『日本解体論』を読む

 19日に朝日新書の『日本解体論』(白井聡,望月衣塑子)を手に入れ,一気に読んだ.
 2008年に「『日本は没落する』を読む」を書いて以来,これまでもここで,日本の没落について幾度も書いてきた.
 没落する日本にあって,この現実と向きあおうと,白井聡さんと望月衣塑子さんが対談を重ねた書である.本のカバーには
  崩壊が加速するこの国に希望はあるのか
とある.そして第五章「劣化する日本社会」の「五輪で世界にさらした後進性」の節で,白井さんは

日本社会には国際社会の標準的感覚がないのですよ。そこで欠けているのは,公正性や正義に関わる規範や倫理です。そこにおいて日本社会が世界標準とどれだけずれているのかということを晒してしまったわけです。

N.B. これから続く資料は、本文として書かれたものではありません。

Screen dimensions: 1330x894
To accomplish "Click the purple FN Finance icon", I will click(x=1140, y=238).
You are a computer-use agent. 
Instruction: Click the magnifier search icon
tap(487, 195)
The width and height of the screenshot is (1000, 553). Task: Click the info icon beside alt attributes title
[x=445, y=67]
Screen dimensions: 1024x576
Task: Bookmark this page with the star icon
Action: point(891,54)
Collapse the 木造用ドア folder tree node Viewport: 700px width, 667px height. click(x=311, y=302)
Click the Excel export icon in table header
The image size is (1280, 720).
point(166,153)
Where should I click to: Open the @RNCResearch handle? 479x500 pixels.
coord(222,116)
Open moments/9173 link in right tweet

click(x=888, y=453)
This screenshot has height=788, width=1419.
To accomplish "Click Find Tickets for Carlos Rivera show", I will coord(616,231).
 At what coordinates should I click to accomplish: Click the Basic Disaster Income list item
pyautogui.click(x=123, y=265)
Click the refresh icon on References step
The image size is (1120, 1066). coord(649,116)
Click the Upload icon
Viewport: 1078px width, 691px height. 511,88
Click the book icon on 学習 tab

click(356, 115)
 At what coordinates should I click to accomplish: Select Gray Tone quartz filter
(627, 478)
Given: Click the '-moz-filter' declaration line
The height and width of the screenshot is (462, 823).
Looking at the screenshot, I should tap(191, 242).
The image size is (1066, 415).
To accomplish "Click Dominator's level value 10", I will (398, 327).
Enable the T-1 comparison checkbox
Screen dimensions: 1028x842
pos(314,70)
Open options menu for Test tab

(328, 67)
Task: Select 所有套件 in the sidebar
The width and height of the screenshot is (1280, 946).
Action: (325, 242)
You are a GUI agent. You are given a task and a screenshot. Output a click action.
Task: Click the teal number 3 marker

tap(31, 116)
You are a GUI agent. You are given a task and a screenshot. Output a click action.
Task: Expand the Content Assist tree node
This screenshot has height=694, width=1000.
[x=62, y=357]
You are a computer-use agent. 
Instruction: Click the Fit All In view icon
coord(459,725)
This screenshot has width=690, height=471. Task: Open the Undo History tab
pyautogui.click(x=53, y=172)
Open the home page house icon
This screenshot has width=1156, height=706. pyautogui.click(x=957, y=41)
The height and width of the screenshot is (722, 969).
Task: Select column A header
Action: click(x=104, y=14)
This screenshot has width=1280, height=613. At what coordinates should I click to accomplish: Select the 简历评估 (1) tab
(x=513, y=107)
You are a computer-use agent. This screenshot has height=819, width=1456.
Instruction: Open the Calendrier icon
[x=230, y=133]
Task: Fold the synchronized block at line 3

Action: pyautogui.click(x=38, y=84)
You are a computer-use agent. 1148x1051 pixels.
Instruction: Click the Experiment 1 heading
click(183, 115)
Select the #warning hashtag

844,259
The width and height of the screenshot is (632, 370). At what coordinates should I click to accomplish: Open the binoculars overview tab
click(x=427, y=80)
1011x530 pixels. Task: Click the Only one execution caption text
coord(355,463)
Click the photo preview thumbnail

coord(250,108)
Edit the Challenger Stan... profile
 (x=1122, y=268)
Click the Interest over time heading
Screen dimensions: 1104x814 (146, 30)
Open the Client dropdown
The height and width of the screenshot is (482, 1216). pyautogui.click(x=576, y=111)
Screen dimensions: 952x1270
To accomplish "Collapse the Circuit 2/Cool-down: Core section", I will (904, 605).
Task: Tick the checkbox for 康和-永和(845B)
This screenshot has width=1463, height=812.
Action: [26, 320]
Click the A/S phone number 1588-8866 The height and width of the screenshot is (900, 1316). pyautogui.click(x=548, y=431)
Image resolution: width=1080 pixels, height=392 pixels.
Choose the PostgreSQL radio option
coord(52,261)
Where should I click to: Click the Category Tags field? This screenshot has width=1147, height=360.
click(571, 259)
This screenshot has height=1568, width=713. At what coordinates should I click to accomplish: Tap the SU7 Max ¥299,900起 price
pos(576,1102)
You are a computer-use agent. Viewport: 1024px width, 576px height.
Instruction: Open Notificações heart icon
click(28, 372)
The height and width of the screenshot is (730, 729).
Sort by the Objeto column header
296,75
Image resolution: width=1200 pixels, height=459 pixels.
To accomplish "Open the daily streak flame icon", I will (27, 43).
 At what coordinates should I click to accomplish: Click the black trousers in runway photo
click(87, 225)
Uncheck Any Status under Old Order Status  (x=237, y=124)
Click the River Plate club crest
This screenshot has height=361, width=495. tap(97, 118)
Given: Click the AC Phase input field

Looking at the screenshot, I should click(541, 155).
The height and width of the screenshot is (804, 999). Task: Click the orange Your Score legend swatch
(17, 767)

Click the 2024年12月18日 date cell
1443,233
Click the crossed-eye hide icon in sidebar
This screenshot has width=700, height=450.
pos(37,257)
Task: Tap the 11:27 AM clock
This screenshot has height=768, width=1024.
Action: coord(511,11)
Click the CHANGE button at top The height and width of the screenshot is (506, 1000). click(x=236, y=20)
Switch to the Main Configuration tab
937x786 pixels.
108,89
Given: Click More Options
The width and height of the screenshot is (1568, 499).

と述べている.この書が現代日本の現実について指摘する内容に異議はない.白井さんは「あとがき」のなかで,

劣化しているのはさまざまな現場における個人であると考えない限り,われわれは何をなすべきか,指針が得られることはない。社会現象を構造的に把握することを生業とする学者としてこうした物言いをするのは本来あまり好ましくはないのだが,それでもなお,今日の状況に照らせば,劣化に抗する拠点は個人の覚悟にしかない,と言わざるを得ない。

と述べている.これにも異議はない.
 ぜひ読んでほしい.
 ここに書かれていることは,私が23年前の夏に「青空学園日本語科」や「青空学園だより」をはじめた問題意識と通底する.その内容が,こういう書籍の形で出てきたことは一歩の前進である.著者二人は問題提起をしたのだ.
 では,その覚悟をもった個人は何をしなければならないのか.この問いに対する著者の見解は開かれたままである.
 私が「青空学園数学科」を開設し,つづいて「青空学園日本語科」をはじめたのは,自分に出来ることはしなければという思いからであった.
 青空学園の視点から言えば,「分水嶺にある近代日本」で書いているのだが,非西洋にあってはじめて資本主義化した日本の近代を問う,という観点が,この書では提示されてはいない.
 日本の近代は,西欧帝国主義の外圧に対応しようと長州らの下級武士を担い手とする明治維新にはじまる.それは内からの人民の闘争で生まれたものではなく,その意味で根なし草であった.根なし草近代のなれの果てがアベ政治であり,その果ての暗殺であった.これが「崩壊が加速するこの国」の現実である.
 根なし草近代日本を内から批判する立場に立たなければ,これからの途は見えてこないのではないか.
 いろいろと考えさせられる一冊であった.

 そして世界はいま,大きな地殻変動とも言うべき段階に入りつつある.資本の側は「グレイト・リセット」といっている.これをテコにもういちど資本の側で世界を再編成しようとしている.しかしながら,拡大しなければ存続しえない資本は,いずれ終焉する.まして再編を主導することは出来ない.
  私が言ってきたように,根のある変革による緑の社会主義,これがわれわれの基本とするべき理念である.これを,まさに遺言としてもう少しは展開しなければならない.